Shipnix is sunsetting January 2025
Hello everyone. I have eventually decided to set an end-date for the Shipnix project.
Unfortunately, Shipnix did not hit the mark on what the target audience wanted, and the cost of further developing/maintaining it for an unsustainibly small customer base makes it impossible to justify.
I have decided to shut down Shipnix on the 28th of January 2025 to honor remaining subscriptions until they expire.
After this, Shipnix will be no more.
All further billing on existing subscription stops from today, but you may continue using the subscription tier you are currently on until the sunset date.
Your servers will keep running #
Although I understand this announcement is an inconvenience for those who have chosen to manage servers via Shipnix, your applications will still be working after Shipnix is gone.
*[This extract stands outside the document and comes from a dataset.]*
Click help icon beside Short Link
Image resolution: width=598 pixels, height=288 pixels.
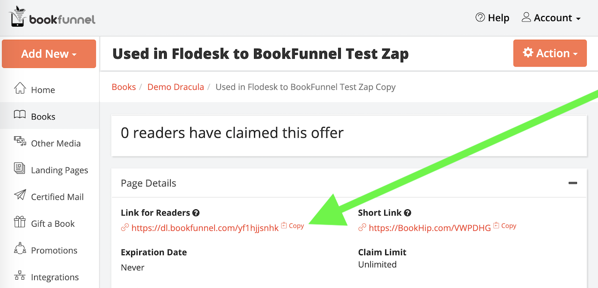pos(408,213)

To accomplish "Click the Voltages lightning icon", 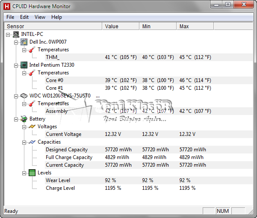I will click(x=32, y=127).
You can still deploy changes to them, you'll just have to do it directly via SSH.
For a more graceful transition, I have written a script you can use for deploying and another one for modifying environment variables.
Sunset deployment script #
You can store this bash script as ./deploy-prod.sh
at the root of your project.
It emulates how Shipnix deploys, and we have added some git safe-guards to ensure you know that this script only deploys what exists on your remote repository (Github etc).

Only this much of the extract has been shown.